Often hacker groups methods to pin the crime on someone else. So, let’s say you have 160 known hacking groups world-wide, most are loosely affiliated. Plus, you have government and foreign military or cyber-spy commands perhaps adding another 50 or so to the mix, some quite sophisticated. Not long ago, I was reading 150 page research report on cyber security, cyber warfare, hactivists, and criminal hackers. Okay so let’s talk for second shall we?
One of the chapters in the report suggested that it was easy to tell if a hacking group was part of a state-sponsored cyber command, or just would-be hackers messing around because you could tell by their style and methods. However, I would question this because cyber commands would be wise to cloak as hactivists, or petty hacker teenagers when trying to break into a system of a Corporation, or government agency. Meanwhile the report proposes that the hackers aren’t that smart, and that they always use the same methods of operandi, I completely disagree with this.

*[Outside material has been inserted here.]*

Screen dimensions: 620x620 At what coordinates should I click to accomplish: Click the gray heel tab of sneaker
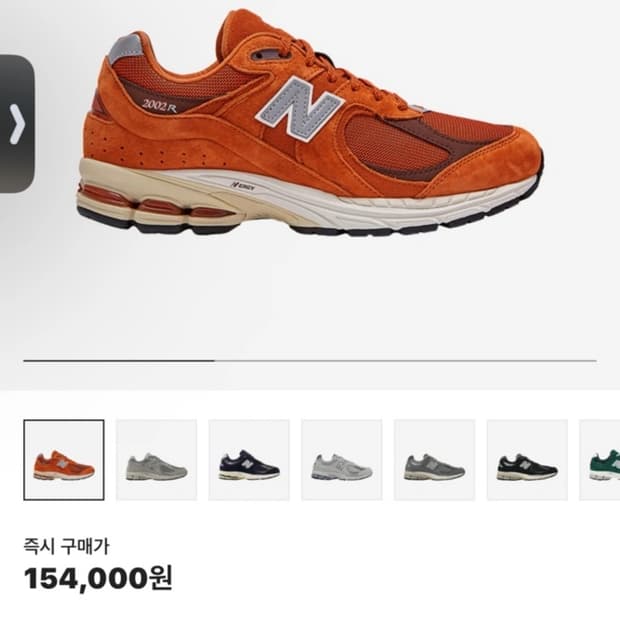coord(125,48)
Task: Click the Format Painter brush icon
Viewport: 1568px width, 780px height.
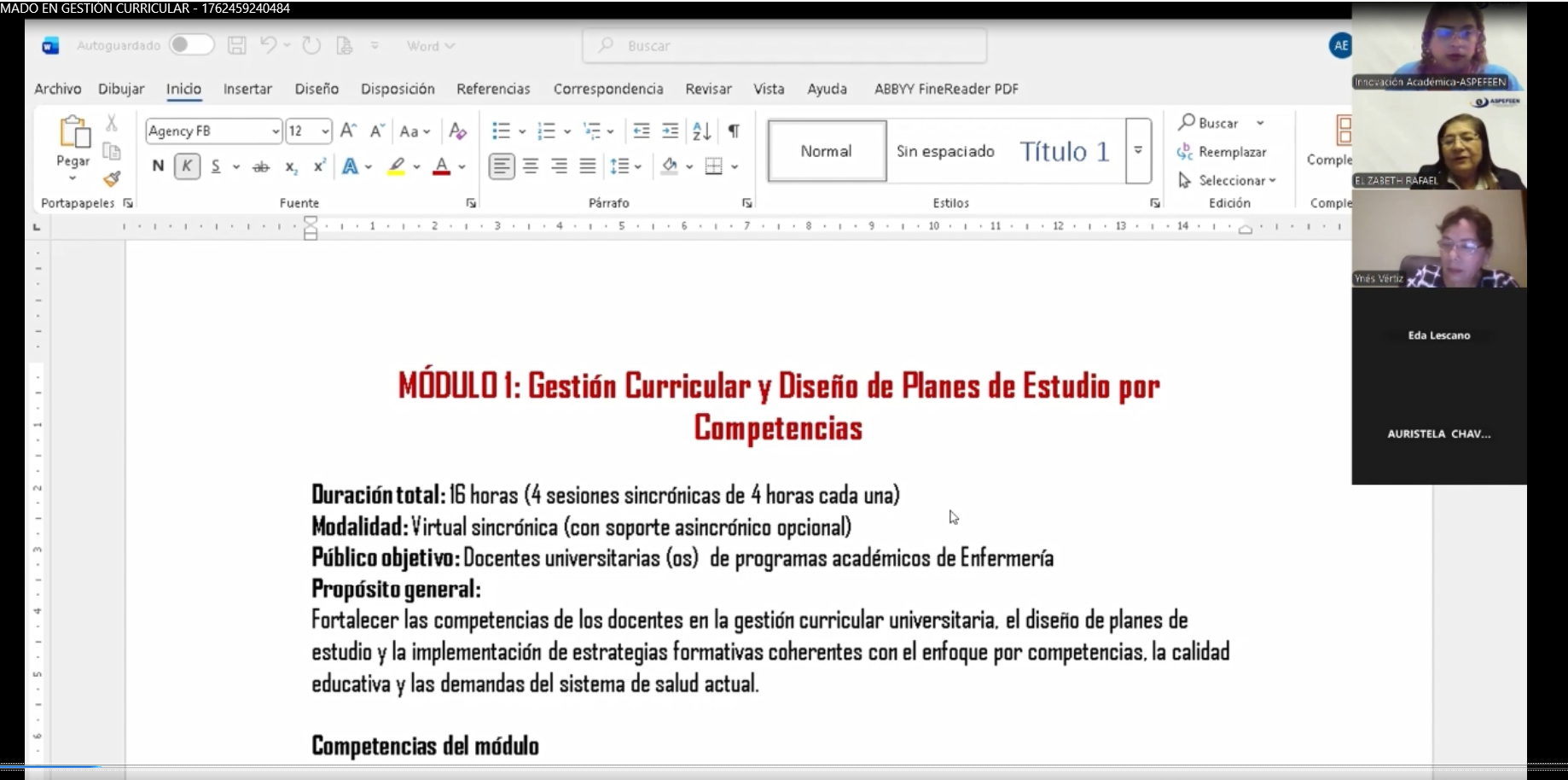Action: click(x=112, y=179)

There may be some that do, but I bet most of them have many tricks up their sleeve, and they may even purposely mimic the methodologies and tactics of other hacking groups to shield and hide their own identities – in other words, mix it up a little so they don’t get caught. Wouldn’t they, or are we to believe and think hackers are stupid or something? They aren’t, they’re obviously smart enough to break into nearly every single computer system on the planet, they have been busy breaking into everything in the last few years, these aren’t stupid individuals – in fact, I hire a hacker if anything is safe of sacred anymore?
Next, I’d like to point out that the authorities are busy hiring these hackers who have experience for their own security computer needs. If these hackers were so naïve and stupid, then I doubt very much if the corporations, and government agencies would be hiring them in the first place. Whereas the methods and strategies, as well as the tactics used by various hackers could at times act as a fingerprint, it might also be nothing more than a false positive or a disguise purposely used to conceal their own hacking group.
Therefore, I thought it was rather naïve of that research paper, partially completed by a computer scientist, to even suggest such. Even if they were talking in hindsight or about how things have historically been in the past, I think they might be missing something. Sure some of the hackers that aren’t perhaps wise enough to understand this concept, or are still learning might make such a mistake to always use the same methods, but I doubt that is true for experienced hackers.